The practical effects:

  • Bonuses get hit hard. A large one-off payment in a single month can push that month’s earnings above the upper limit, but because each month stands alone, you do not get a refund later just because your annual average was lower. The bonus month carries more main-rate National Insurance than an evenly spread salary would.
  • Irregular income matters. Two people with the same annual total can pay different National Insurance if one is paid evenly and the other lumpy, because each period is judged on its own.
  • No year-end true-up for most employees. Unlike income tax, there is normally no annual National Insurance reconciliation that hands money back for an uneven pattern.

If you remember one thing that separates National Insurance from income tax, make it this: income tax looks at the whole year, employee National Insurance looks at each pay packet on its own.

State Pension qualifying years

Your National Insurance contributions translate into qualifying years on your record. Reaching the full new State Pension generally requires a certain number of qualifying years built up over your working life, with a lower minimum number needed to get any State Pension at all. Years where you earned enough, or received certain credits (for example while claiming Child Benefit for a young child, or as a carer), count toward this total even if you paid little or no actual contribution.

This is why checking your National Insurance record matters before retirement.

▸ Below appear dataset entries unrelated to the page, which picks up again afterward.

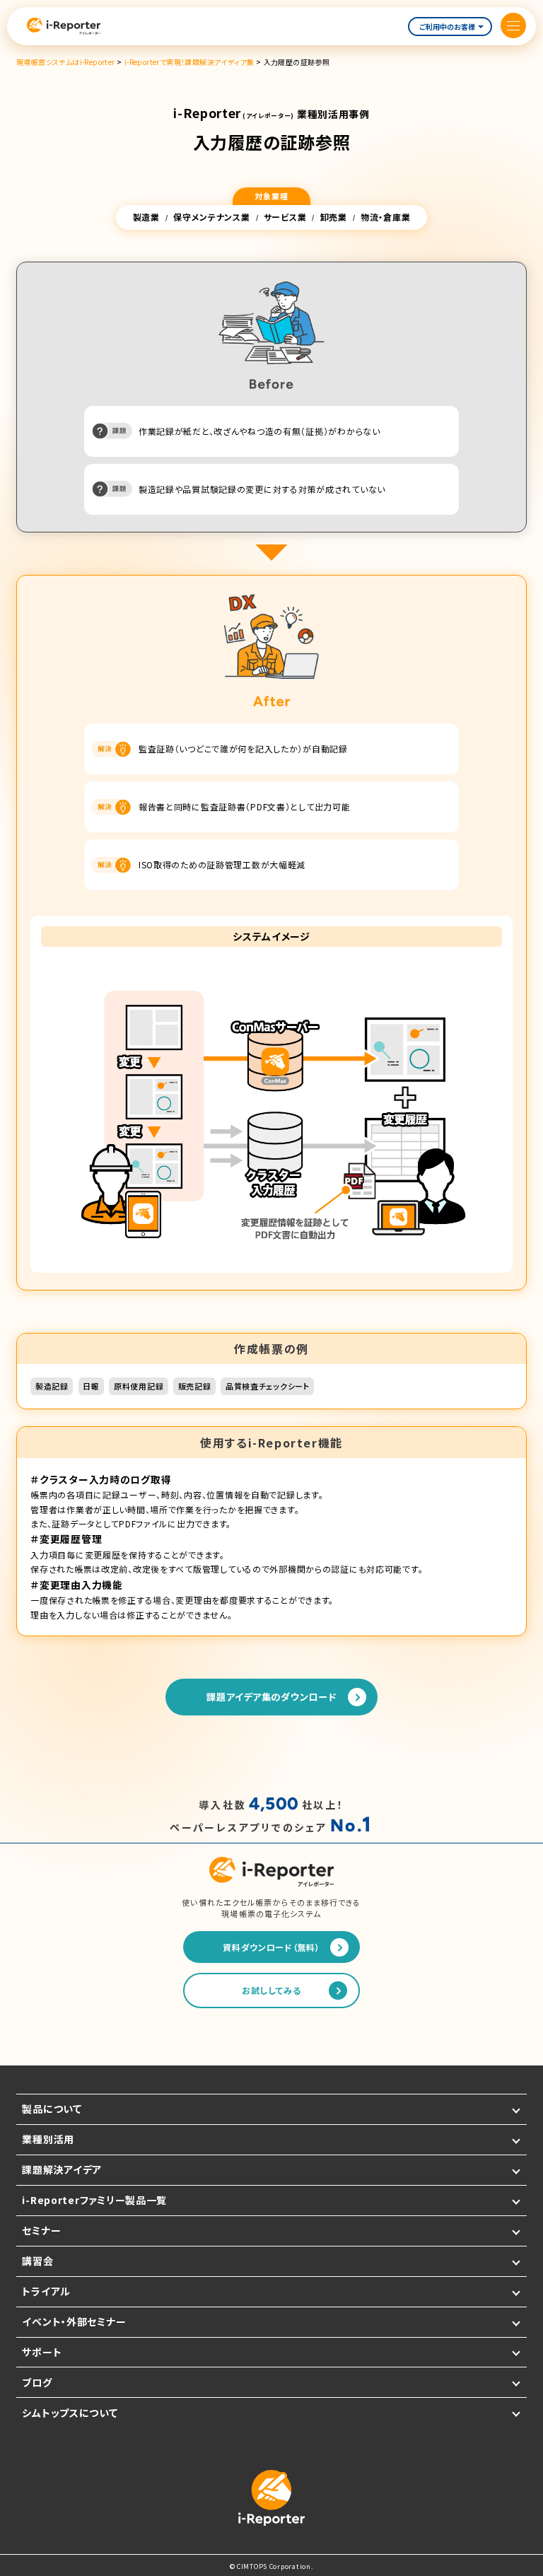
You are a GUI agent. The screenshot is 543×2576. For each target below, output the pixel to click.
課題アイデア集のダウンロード (271, 1696)
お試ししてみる (271, 1990)
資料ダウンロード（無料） (271, 1947)
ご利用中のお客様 (447, 26)
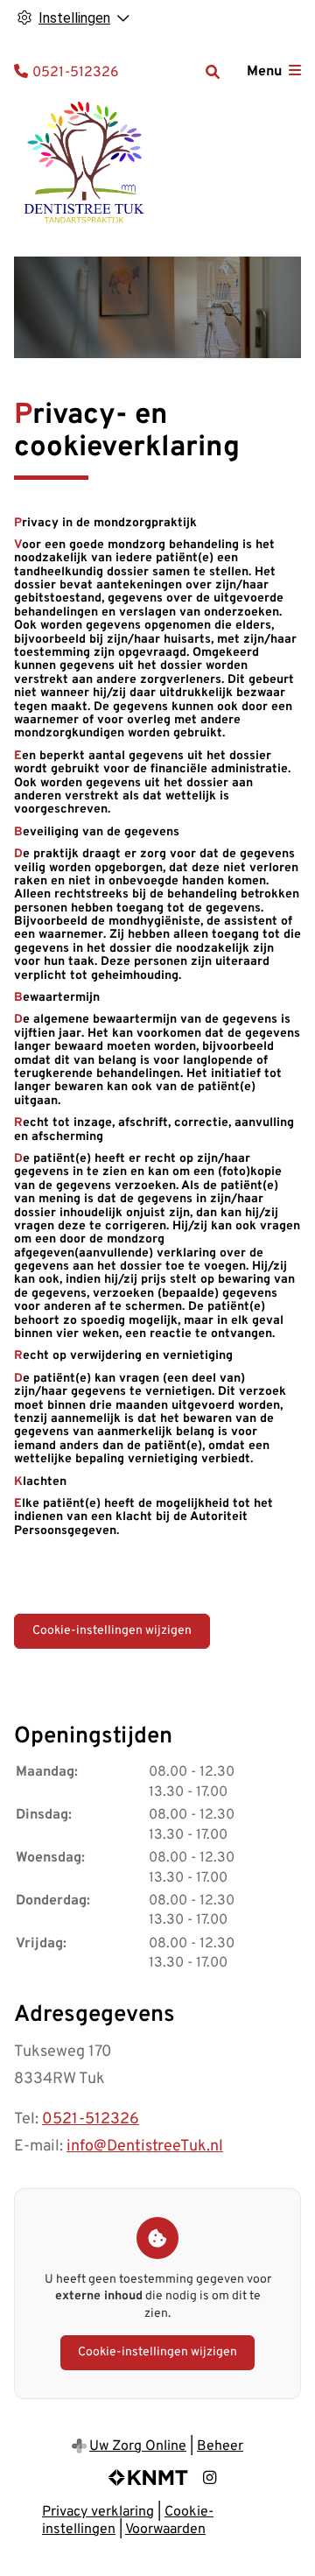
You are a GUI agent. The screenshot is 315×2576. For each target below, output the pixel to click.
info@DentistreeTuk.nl (144, 2146)
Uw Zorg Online (137, 2446)
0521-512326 (90, 2119)
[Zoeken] (212, 72)
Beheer (220, 2446)
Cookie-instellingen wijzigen (112, 1630)
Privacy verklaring (98, 2512)
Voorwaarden (165, 2529)
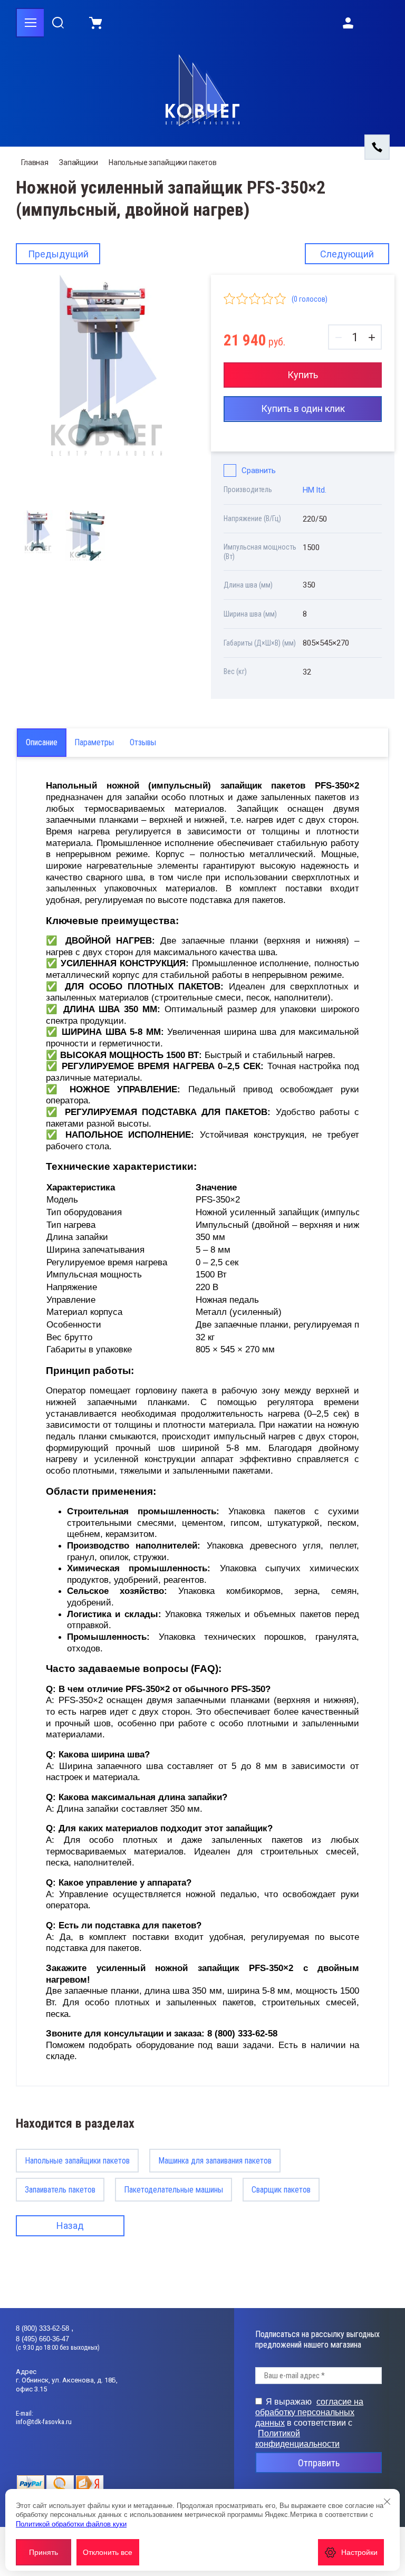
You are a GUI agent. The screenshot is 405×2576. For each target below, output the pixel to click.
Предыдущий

Gaps can sometimes be filled with voluntary contributions, and identifying them early gives you time to decide whether topping up is good value.

Where National Insurance shows on your finances

For employees, employee Class 1 appears as a deduction on each payslip, sitting alongside income tax. The employer half is invisible to you but forms part of your total cost to the business. For the self-employed, National Insurance is settled once a year through Self Assessment rather than monthly. To see employee National Insurance combined with income tax and pension on a given salary, our take-home pay calculator brings the deductions together.

Frequently asked questions

Is National Insurance just a second income tax?

Functionally it reduces your take-home pay like a tax, but it is legally distinct. It builds entitlement to the State Pension and certain contributory benefits through your National Insurance record, it uses its own thresholds, and for employees it is calculated per pay period rather than across the whole year.

Why did my bonus get hit so hard by National Insurance?

Because employee Class 1 is usually calculated separately for each pay period. A large bonus inflates one month’s earnings, attracting more main-rate National Insurance that month, and there is normally no year-end reconciliation to refund it just because your annual average was lower.

Do high earners pay a higher National Insurance rate on top earnings?

No, the opposite. For employees the rate steps down above the upper earnings limit, so the highest slice of earnings is charged at a small reduced rate. This is unlike income tax, where the marginal rate rises as income grows.

Should I pay voluntary National Insurance?

Possibly, if you have gaps in your record that would otherwise reduce your State Pension. Voluntary Class 3 contributions buy qualifying years rather than giving you cash now. Whether it is worth it depends on how many years you are missing and how close you are to the full pension, which our voluntary National Insurance calculator can help you assess.